When Algol was the "International Algorithmic Language", it was
properly written IAL.  As just "ALGOrithmic Language", it may quite
properly be written "Algol".  Note that the
	REVISED REPORT ON THE ALGORITHMIC LANGUAGE ALGOL 60
uses the spelling "ALGOL" throughout the body of the text, *but* also
says
	"This conference also led to the publication by Regnecentralen,
	Copengagen, of an {\em Algol Bulletin}, edited by {\sc Peter Naur}."
where Peter Naur's name is in capitals and Algol is not.  And the copy I
just checked is in a book called
	A Course in Algol Programming.
The
	Report on the Algorithmic Language ALGOL 68
uses capitals, but 
	Algol 68
	a first and second course
by McGettrick has mixed case on the cover (caps inside).

The evidence is that "Algol" was regarded as acceptable by many of
the people in the Algol community.  The "Algol Bulletin" was _the_
discussion organ of that community.

	BASIC is an acronym.

Beginners' All-purpose Symbolic Instruction Code.  Indeed.

	FORTRAN is an acronym.

Not in the relevant sense.  "Formula Translation".  If it were FT,
the usage argument would have some force.  Remember "Comintern".

	LISP is an acronym.

"LISt Processing".  Note the point of the capital letters convention:
the letters of an acronym (strong sense only) are capitalised because
we capitalise the first letter of words.  Lisp is only an acronym in
the weak sense, and the all-caps convention has never been required
for words like that.

It is important to understand that programming language names were
capitalised because they were programming language names.  The programming
languages Euler, Pascal, and Euclid were and are often written EULER,
PASCAL, and EUCLID, although they are not acronyms in any sense at all.

	PL/1 is an initialism.

No, PL/1 is a solecism.  It's PL/I with an eye, not a one.
Programming Language/One.

	APL is an initialism.  BAL is an initialism.  SQL is an initialism.
And as such irrelevant.
	
	Ada is not an acronym.  Java is not an acronym.  Pascal is not an acronym.

However, you will *very* often find ADA and PASCAL written.
For example, in Harel's book "Algorithmics: the Spirit of Computing",
we find in the index on page 418 ADA, MODULA-2, OCCAM, PASCAL, SIMULA-67
among others.  I suppose you could argue for "MODUlar LAnguage" and
"SIMUlation LAnguage", but Occam is a name just like Pascal.

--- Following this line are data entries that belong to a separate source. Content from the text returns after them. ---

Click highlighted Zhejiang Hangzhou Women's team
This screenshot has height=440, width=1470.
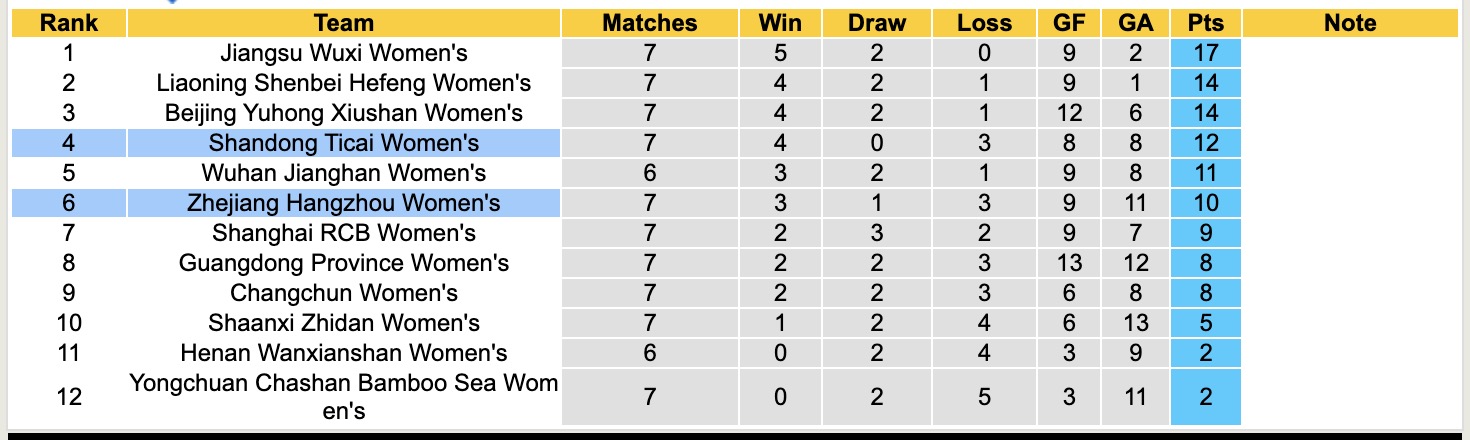pyautogui.click(x=344, y=203)
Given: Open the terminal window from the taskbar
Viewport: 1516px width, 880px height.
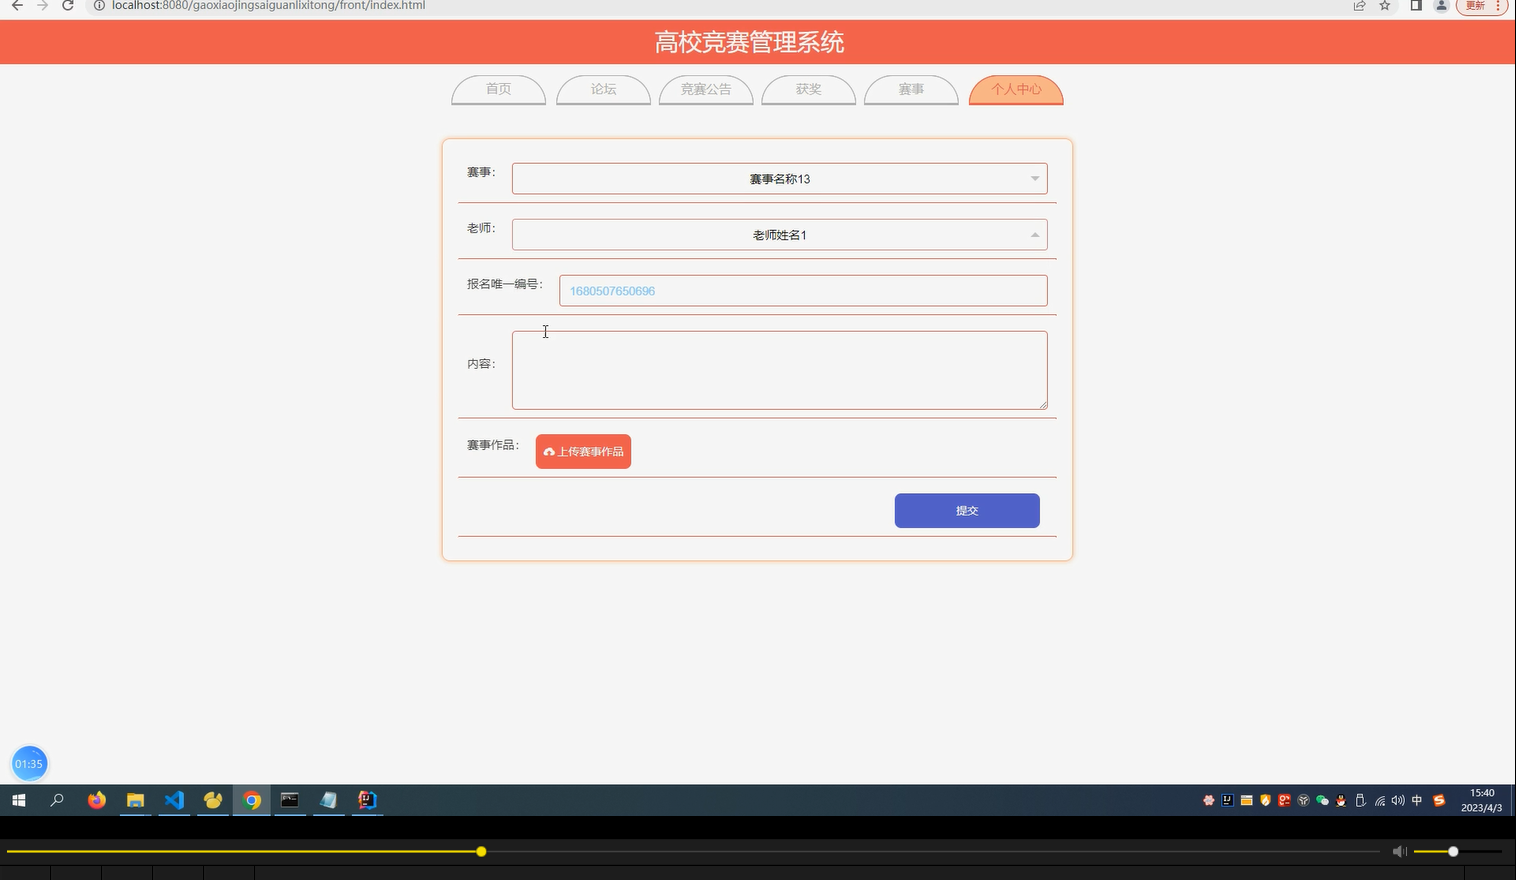Looking at the screenshot, I should pyautogui.click(x=289, y=800).
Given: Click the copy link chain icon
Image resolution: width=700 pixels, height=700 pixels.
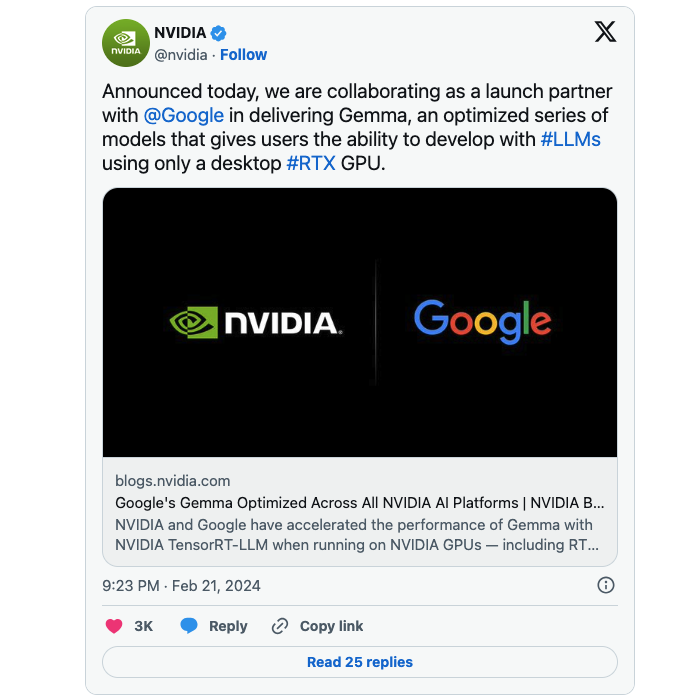Looking at the screenshot, I should [x=280, y=626].
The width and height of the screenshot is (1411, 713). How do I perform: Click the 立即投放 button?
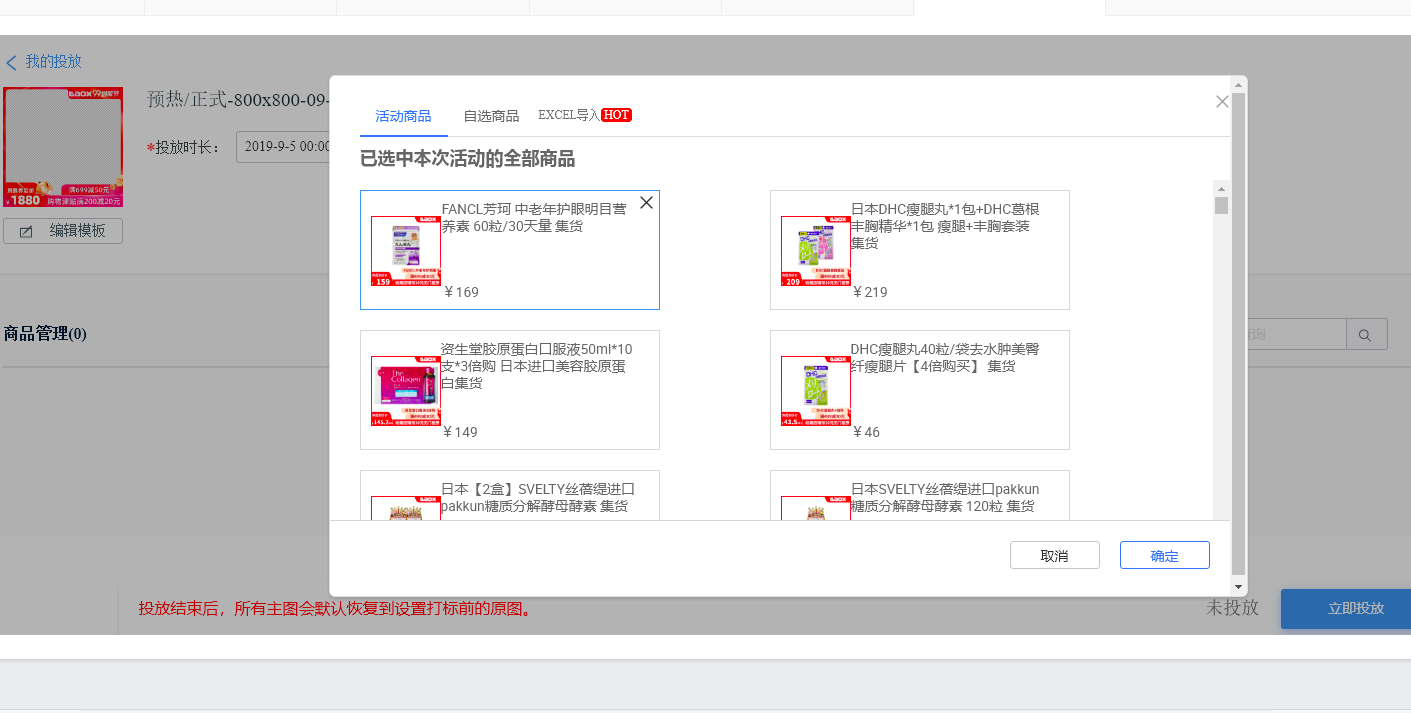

	Smalltalk is not an acronym.
	
Nor are Ada, Occam, and Pascal.  The Smalltalk programming language is
spelled "Smalltalk" because that's how the designers said it was spelled
and that's how they still say it's spelled.

	Programming Jeopardy
	Languages for $100: FORTRAN.
	Answer: "What For?"
	
If you want
 - extremely efficient code
 - modularity
 - typesafe overloading
 - user defined data types
 - arrays with dynamic sizes
 - nested procedures
 - a reasonable range of control structures
 - a standard interface to UNIX
 ...	
then modern Fortran isn't bad at all.

I think that little question and answer perfectly demonstrates my point
about the spelling indicating whether one has kept up to date.